Mandaba el hombre de la casa, el mayor, que delegaba, con su muerte, el poder al hijo varón. Las mujeres rondaban ese espacio dominado por el patriarca, mientras rezaban, parían hijos, construían quintas y jardines, batían la leche para la crema y el queso, cosían la ropa, conjuraban tempestades o las deshacían, pero siempre en el borde de los límites impuestos por y para el hombre. Detrás de ese impreciso borde, o entablando conversaciones prohibidas a través de él, estaban las diversiones, y una de ellas era el circo.
Llegaba y se instalaba por unos días en el pueblo, irrumpiendo en su realidad, y, por instantes, negándola, haciéndola trizas, jugando a recuperar las perdidas y remotas niñeces, allende los mares y allende la vida entera.

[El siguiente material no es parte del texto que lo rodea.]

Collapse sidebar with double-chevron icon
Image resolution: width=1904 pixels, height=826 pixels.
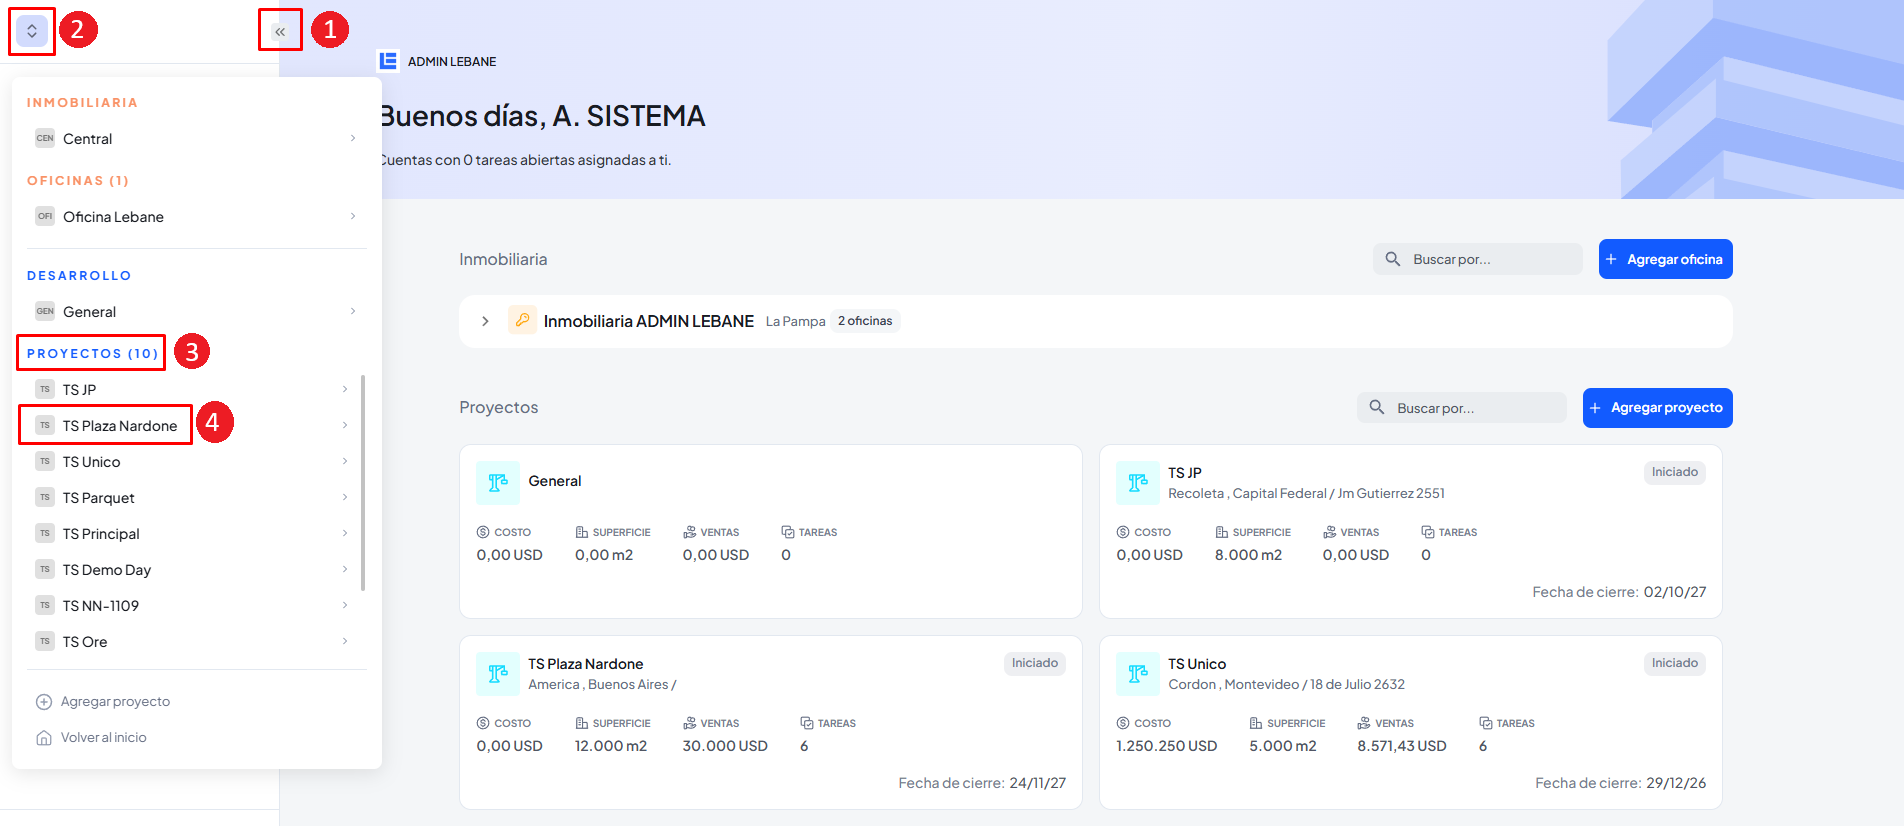point(280,32)
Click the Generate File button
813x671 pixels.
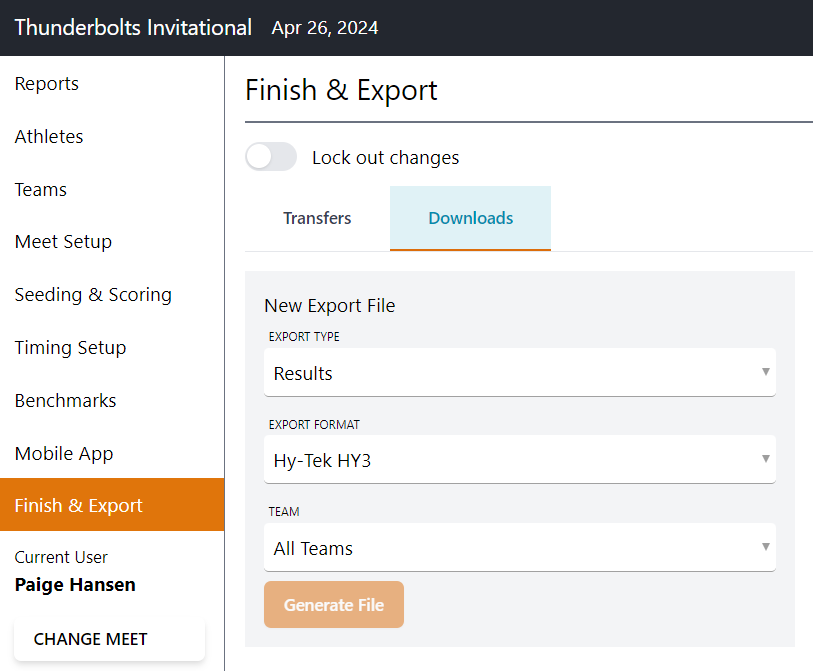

Así que la Colonia se llenaba de animales exóticos, brillos inesperados, máquinas de crear voces extrañas, rarezas... Una de ellas, fue la Persa.
La Persa volaba, ese era su oficio, y estaba dotada de oscuros y poderosos ojos negros. ¿Qué más podríamos decir? Porque para ella, volar en el columpio suspendido con unas tristes piolas, no era una virtud que hubiera desarrollado el cuerpo ágil y casi sin huesos, sino que provenía de su estirpe de pájaro. Sin redes, sin artilugios, sin nada que la sostuviera más que las ganas de estar arriba, y una cierta predisposición de toda su carne por ganarle al alma en el vuelo, la Persa giraba, y creaba, en el aire, extraños dibujos, ideogramas de la lengua materna, la recóndita manifestación de su delirio artístico que le comunicaba al viento, al abismo, y a nadie más. De manera que el espacio de abajo, esa tribu terrenal custodiada por hombres fuertes y curtidos, era dominada por el baile de gasas y tules que desplegaban sus vestidos que más que esconder, mostraban, que más que abrigar, transparentaban la carne acuosa, la cintura infantil, la espalda esforzada donde se incrustaban las dos invisibles alas, que la sostenían, por un débil, debilísimo hilo, a la tierra de todos.

Nota: La imagen pertenece a José Gallego.

jueves, junio 01, 2006

Recordaciones I.

Carlitos vendió caramelos a mis cinco años, a mis siete, a mis nueve, a mis inexplicables trece, a mis claros diecisiete. Y todos esos años lo vieron pasar, un poco renguito, otro poco encorvado, con la conservadora portátil pegada a un brazo, la voz cada vez más angostada, más ronca, el cuerpo cada vez más enfermo.
El fue el filósofo de la dulce vida, que hace lo que hace por naturaleza, no por creencia, ni convicción ni nada que tenga que ver con las razones de la economía o la modernidad. El fue un poco el angelote grande y tonto que nos faltaba a todos, y un poco fue el jorobado sobre el que descargábamos el mal día, un tratado sobre la soledad andante y pensante con un par de ojos grandes, de Cristo posmoderno, pegados a la cara.
Dicen que dicen (la historia está hecha de tantas voces) que se murió despacito, transparentándose una tarde, cerca de las dos y media, y se fue volando al cielo de los vendedores ambulantes, un cielo descapotable donde los pasajeros compran miles de caramelos, donde Carlitos nunca es invisible para nadie, y las señoras pasan al lado diciéndole ‘hola, ¿qué tal?’, y un perro blanco, enorme, le trota al lado y le lame las heridas del tanto andar en el mundo de abajo, del tanto caminar en vano...

Nota: La imagen pertenece a Richard Watts.